**WHAT YOU SHOULD DO:** Extract, exactly as written, the line that contains "The height and width of the screenshot is (478, 756)." and all lines after it through the end of the records. Omit pictures.

[Dataset entries]
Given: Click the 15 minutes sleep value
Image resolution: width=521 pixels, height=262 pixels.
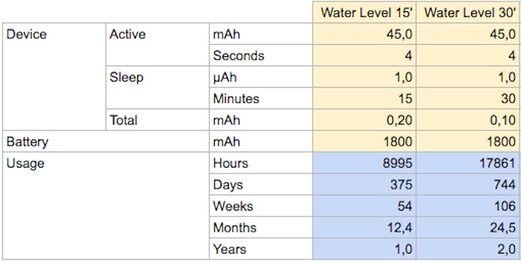Looking at the screenshot, I should point(364,99).
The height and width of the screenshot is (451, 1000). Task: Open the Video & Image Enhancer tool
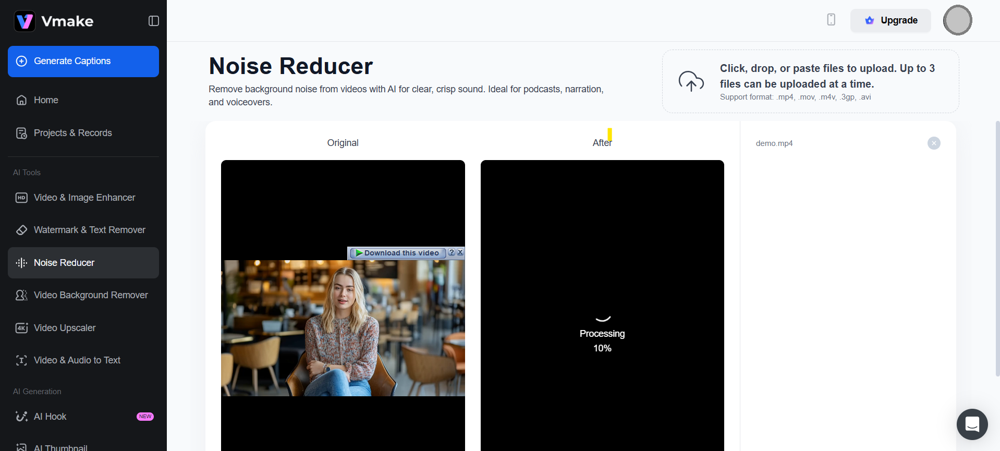pos(84,198)

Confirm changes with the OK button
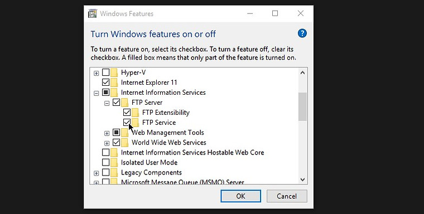pos(240,196)
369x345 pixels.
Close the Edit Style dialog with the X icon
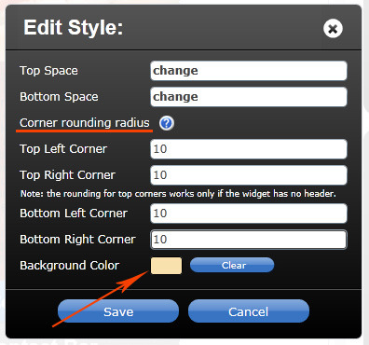[333, 29]
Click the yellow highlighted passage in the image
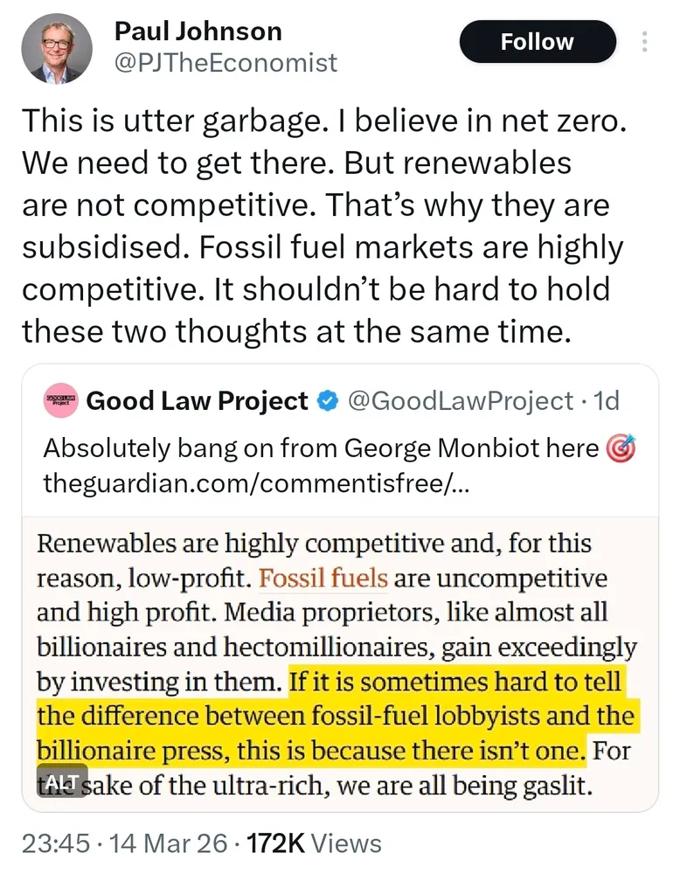Viewport: 680px width, 874px height. [x=337, y=717]
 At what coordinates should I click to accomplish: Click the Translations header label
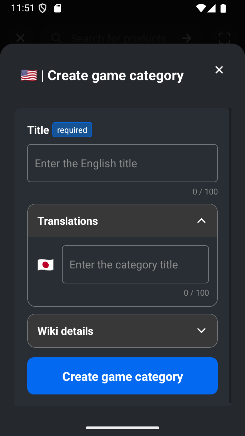click(68, 221)

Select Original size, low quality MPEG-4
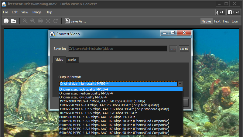[x=83, y=97]
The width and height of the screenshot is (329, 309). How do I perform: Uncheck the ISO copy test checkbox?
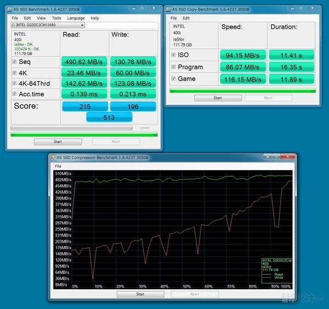point(174,55)
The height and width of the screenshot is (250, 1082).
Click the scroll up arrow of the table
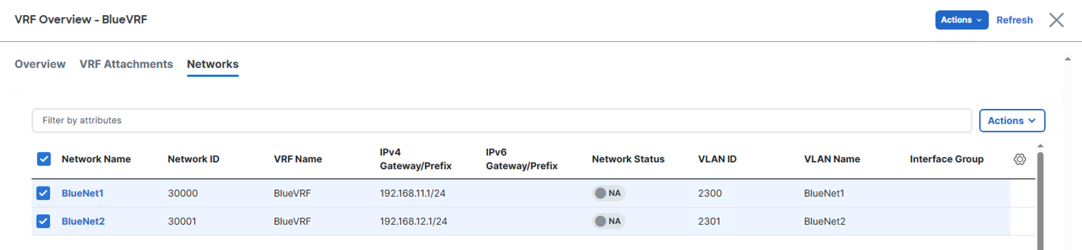coord(1040,146)
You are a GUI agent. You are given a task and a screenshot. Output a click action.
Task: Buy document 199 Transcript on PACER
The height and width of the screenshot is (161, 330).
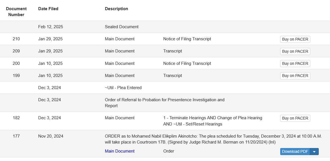pyautogui.click(x=295, y=76)
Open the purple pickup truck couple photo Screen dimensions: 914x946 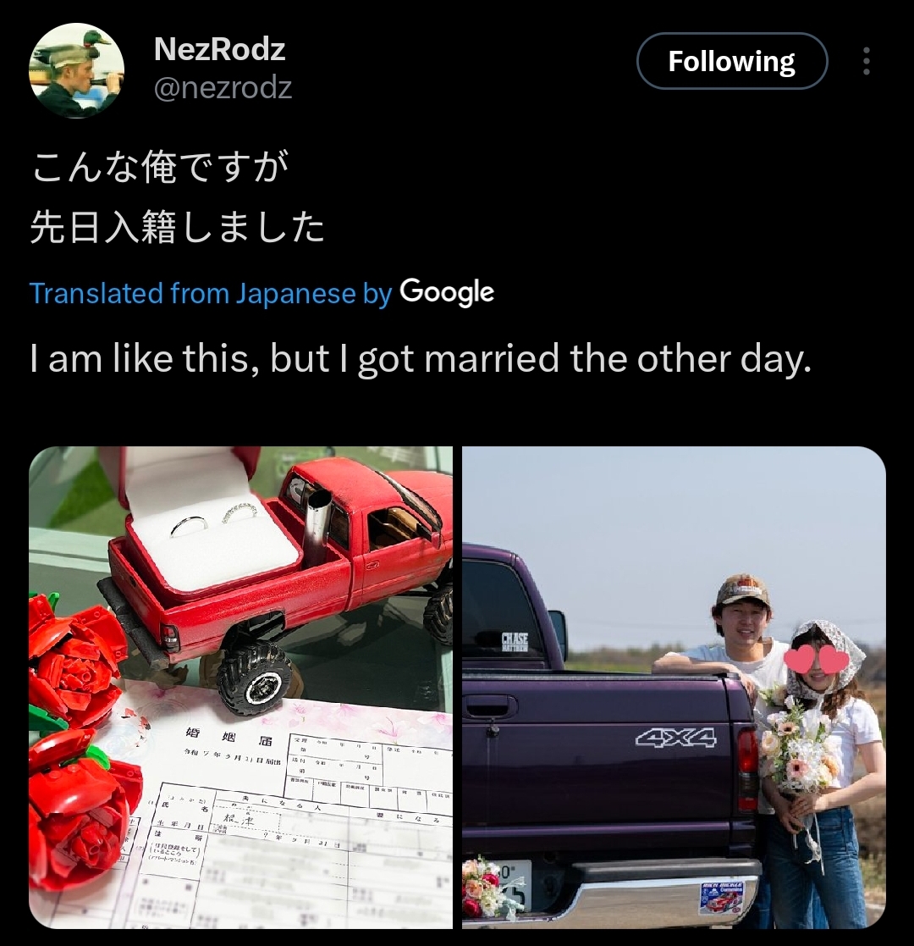[x=674, y=687]
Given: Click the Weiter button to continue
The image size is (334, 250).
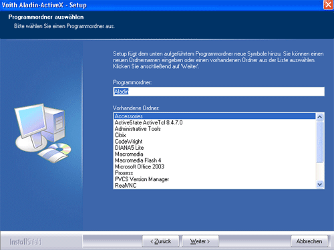Looking at the screenshot, I should click(200, 241).
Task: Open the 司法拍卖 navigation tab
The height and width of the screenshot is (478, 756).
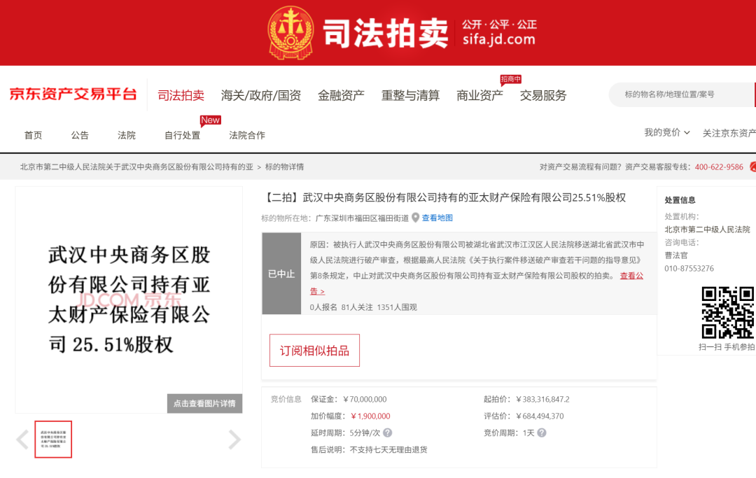Action: [181, 96]
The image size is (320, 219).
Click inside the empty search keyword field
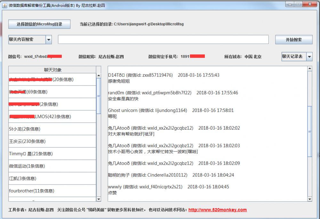point(163,39)
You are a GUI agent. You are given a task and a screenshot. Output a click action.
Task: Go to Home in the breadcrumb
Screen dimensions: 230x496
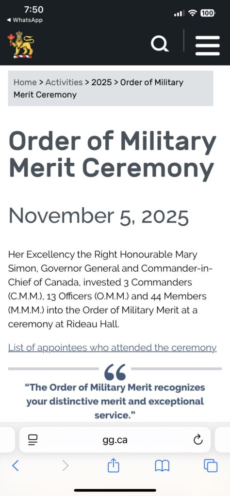pos(25,82)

**ANSWER TO THIS PROBLEM:**
The height and width of the screenshot is (478, 756).
Action: [181, 96]
The image size is (320, 219).
Click inside the empty search keyword field
point(163,39)
You are a GUI agent. You are given a task and a screenshot. Output a click action.
Task: Go to Home in the breadcrumb
Screen dimensions: 230x496
pos(25,82)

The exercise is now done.